→ Activity
Only lines containing the word "computer" are needed; pull them out of the material.

►

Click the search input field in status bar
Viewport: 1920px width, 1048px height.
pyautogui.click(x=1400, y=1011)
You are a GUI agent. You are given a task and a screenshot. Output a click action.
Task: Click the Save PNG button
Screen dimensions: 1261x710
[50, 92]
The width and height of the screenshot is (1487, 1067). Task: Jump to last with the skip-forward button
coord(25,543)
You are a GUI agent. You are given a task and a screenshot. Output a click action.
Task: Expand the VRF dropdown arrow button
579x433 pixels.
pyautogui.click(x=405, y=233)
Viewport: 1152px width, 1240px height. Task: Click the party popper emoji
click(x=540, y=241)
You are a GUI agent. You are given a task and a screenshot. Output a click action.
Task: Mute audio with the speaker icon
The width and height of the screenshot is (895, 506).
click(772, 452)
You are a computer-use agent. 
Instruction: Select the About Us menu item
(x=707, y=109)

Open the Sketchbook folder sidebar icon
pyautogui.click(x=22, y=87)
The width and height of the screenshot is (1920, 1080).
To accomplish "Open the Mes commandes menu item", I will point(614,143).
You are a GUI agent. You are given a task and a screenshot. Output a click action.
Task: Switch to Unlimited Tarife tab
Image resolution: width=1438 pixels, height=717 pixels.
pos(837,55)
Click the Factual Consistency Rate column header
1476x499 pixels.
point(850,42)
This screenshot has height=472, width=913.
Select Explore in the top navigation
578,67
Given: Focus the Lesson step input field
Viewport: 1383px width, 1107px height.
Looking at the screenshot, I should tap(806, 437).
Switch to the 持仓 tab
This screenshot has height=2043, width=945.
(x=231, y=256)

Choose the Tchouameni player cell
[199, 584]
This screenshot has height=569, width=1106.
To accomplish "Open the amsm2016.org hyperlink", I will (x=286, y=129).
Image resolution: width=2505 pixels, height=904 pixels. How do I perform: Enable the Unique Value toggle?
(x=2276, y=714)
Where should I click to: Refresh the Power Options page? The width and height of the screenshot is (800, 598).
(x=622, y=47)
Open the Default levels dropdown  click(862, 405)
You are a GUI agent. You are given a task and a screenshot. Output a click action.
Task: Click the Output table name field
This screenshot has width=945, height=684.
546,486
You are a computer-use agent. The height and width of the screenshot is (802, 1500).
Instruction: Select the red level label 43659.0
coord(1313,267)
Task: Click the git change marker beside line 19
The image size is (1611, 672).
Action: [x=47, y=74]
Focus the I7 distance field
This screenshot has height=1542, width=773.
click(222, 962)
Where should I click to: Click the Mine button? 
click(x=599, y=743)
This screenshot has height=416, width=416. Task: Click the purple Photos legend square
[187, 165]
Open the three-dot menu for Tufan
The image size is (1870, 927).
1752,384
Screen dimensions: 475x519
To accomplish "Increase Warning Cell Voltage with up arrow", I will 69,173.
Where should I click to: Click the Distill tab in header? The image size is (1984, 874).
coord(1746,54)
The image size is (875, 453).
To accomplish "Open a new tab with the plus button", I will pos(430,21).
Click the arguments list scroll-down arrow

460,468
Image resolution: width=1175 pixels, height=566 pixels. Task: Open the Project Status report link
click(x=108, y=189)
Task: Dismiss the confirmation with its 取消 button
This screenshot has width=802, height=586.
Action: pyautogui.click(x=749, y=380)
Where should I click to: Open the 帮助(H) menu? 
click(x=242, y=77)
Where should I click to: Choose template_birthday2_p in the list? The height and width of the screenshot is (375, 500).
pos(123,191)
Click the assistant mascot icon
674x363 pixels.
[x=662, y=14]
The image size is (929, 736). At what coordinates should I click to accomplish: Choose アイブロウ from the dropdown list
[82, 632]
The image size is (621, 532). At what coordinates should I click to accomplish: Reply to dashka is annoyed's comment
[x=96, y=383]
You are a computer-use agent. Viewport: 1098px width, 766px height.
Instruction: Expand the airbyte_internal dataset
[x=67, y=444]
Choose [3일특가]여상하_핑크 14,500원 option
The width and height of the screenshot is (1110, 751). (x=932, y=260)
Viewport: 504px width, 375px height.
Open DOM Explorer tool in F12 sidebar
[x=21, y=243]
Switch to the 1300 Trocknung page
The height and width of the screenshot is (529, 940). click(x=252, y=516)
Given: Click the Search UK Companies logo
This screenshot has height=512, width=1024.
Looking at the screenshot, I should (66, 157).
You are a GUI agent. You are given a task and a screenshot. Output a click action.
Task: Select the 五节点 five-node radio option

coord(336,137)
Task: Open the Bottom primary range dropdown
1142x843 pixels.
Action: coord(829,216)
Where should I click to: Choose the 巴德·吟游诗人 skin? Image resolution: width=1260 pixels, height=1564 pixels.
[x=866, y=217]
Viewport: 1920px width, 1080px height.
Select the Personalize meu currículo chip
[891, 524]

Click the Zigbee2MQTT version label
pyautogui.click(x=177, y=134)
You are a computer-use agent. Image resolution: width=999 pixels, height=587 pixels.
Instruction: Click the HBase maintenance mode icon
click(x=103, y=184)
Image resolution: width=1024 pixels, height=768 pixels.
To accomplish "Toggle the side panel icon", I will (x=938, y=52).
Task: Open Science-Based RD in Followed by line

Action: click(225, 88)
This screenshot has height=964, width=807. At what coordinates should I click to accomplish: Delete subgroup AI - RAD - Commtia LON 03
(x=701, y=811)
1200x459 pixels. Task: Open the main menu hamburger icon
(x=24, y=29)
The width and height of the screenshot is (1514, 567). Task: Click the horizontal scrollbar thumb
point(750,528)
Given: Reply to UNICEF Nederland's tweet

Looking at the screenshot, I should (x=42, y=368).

◄

→ Task output
You are a computer-use agent. 
You are a computer-use agent. The height and width of the screenshot is (802, 1500).
You are a computer-use agent. Viewport: 1098px width, 766px height.
You are a computer-use agent. Image resolution: width=999 pixels, height=587 pixels.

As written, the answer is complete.